According to the 2019 Verizon Data Breach Investigations Report (DBIR), nearly one third of all breaches in the past year involved phishing. For cyber-espionage attacks, that number is a whopping 78%. Phishing attacks can be categorized into the following four types:
• Deceptive Phishing – The most common type of phishing attacks, whereby threat actors impersonate a legitimate company to steal users’ personal data and access credentials.
• Spear Phishing – These types of attacks are more sophisticated, whereby the threat actor customizes the attack email with the target’s name, job title, company, and other personal information to make the recipient believe they have a connection to the sender.
• CEO Fraud – This type of attack targets executives to steal their access credentials, often to commit financial fraud by subsequently tricking employees to authorize fraudulent wire transfers or gain access to W-2 information.
• Smishing – Phishing attacks are no longer limited to email, since threat actors are now also sending malicious text messages to users’ phones.
How to Protect Against Phishing
Users should apply common sense in all their communications and keep the following precautions in mind:
• Don’t post personal data that can be used for social engineering, like birthdays, travel plans, or personal contact information, publicly on social media.
• Check the sender’s email address by hovering over the ‘from’ address.
• Don’t click on links, but rather go to the sender’s website and validate the authenticity of the page indicated in the email.
• When an email from a known source seems suspicious, contact that source with a new email, rather than just hitting reply.
• Read the email and check for spelling and grammatical mistakes, as well as strange phrases. Legitimate companies know how to spell.
• Slow down. Urgency, which forces users not to think, is the fuel attackers rely on. Take a breather and revisit the steps above before taking any action.
For businesses, IT security professionals can implement the following proactive measures to protect their organization:
• Educate users about the risk of phishing and the characteristics of these attacks.
• Implement email protection software to “sandbox” inbound emails and validate, as well as sanitize links users might click on.
• Exercise caution when deploying third-party Web tools. Investigate their security protocols to determine if they’re comprehensive enough to minimize malware injections. Obviously, restricting the use of third-party Web tools must balance security with providing a differentiated customer experience.
• Implement multi-factor authentication (MFA), which requires multiple methods for identification (something you know, something you have, and something you are), and therefore is one of the best ways to prevent unauthorized users from accessing sensitive data and moving laterally within the network. This should be standard practice for all organizations.
• Apply risk-based access controls to define and enforce access policies based on user behavior. Through a combination of analytics, machine learning, user profiles, and policy enforcement, access decisions can be made in real time, to ease low-risk access, step up authentication when risk is higher, or block access entirely. Risk-based access controls are often used in combination with MFA.

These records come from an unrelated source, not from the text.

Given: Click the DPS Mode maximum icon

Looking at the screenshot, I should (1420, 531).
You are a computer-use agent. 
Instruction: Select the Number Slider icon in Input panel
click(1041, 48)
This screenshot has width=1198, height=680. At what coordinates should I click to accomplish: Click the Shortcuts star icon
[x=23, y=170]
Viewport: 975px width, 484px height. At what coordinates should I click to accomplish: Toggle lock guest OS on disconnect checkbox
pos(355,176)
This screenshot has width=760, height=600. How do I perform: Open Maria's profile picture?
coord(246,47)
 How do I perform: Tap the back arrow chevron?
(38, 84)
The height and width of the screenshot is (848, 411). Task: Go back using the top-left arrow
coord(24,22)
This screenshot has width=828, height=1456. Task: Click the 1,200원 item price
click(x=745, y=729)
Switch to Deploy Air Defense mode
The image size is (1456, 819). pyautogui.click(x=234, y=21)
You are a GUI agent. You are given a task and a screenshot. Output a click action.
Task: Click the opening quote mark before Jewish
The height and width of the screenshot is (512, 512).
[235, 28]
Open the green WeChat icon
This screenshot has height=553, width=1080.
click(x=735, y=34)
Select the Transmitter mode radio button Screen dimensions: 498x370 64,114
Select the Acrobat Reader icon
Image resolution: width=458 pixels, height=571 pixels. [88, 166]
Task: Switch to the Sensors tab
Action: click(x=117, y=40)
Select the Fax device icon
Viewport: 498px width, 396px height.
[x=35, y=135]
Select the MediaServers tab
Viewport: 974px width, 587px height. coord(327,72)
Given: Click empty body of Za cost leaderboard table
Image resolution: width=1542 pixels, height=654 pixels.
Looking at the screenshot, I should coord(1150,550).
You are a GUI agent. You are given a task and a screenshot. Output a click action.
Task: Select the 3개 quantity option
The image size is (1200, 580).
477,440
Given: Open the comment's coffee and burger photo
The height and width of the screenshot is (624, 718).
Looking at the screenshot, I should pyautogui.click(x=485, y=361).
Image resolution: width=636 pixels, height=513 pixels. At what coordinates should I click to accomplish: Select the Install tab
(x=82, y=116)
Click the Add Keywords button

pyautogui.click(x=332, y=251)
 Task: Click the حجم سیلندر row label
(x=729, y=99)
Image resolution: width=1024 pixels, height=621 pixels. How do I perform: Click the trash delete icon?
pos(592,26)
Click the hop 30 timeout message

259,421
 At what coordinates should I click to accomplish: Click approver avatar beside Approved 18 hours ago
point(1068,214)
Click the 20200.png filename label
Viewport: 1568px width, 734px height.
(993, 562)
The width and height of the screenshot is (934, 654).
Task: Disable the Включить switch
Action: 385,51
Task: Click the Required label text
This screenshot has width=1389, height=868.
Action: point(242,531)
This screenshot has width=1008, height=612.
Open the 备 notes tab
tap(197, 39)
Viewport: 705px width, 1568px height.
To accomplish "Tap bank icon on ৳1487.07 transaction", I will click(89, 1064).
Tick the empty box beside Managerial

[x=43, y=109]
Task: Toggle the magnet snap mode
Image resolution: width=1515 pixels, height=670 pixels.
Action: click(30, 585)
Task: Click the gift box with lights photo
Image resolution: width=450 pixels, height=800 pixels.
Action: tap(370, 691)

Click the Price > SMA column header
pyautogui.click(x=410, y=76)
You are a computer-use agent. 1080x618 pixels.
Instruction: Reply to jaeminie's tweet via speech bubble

Ultimately, stealing valid credentials via phishing attacks and using them to access a network is easier, less risky, and ultimately more efficient than exploiting existing vulnerabilities, even a zero-day. Cyber security defenses need to adapt to this reality. User education and beefing up an organization’s authentication systems are two essential steps that can minimize the risks associated with phishing and subsequent cyber-attacks aimed at data exfiltration.